▸ **How to complete this task**: Please count the lines below that hold the word "will" and give the count without any other text.
(Beginning of Supplied material)
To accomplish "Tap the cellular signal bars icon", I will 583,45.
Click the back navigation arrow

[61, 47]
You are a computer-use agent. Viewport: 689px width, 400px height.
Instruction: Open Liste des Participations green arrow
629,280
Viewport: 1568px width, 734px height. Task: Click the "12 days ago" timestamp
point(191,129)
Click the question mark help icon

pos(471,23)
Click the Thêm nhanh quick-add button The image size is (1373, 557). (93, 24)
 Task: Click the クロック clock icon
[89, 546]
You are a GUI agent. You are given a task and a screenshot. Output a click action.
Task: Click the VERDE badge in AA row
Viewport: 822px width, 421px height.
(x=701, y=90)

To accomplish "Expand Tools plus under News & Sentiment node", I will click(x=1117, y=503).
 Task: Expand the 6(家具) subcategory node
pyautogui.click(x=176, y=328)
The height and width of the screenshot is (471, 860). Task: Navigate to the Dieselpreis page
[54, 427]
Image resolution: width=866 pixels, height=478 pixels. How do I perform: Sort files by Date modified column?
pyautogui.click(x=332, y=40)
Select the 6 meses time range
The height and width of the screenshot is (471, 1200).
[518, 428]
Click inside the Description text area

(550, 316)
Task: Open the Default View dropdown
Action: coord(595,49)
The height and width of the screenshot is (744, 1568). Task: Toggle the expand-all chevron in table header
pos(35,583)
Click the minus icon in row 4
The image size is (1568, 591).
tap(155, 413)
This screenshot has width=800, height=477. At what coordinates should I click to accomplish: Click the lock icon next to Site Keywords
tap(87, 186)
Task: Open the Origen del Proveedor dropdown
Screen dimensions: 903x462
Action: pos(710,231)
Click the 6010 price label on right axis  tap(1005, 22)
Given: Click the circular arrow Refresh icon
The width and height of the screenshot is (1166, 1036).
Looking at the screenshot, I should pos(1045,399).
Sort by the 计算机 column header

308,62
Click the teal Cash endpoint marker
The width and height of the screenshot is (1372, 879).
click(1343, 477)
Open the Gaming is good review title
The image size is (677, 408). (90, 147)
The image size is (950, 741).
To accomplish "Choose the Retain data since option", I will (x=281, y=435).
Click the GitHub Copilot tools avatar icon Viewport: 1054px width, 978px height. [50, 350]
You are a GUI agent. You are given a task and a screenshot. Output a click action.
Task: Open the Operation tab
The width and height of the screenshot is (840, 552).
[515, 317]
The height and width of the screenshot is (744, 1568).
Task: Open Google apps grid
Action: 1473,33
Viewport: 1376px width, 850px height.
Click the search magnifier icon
(End of Supplied material)
▸ **Answer space**: 3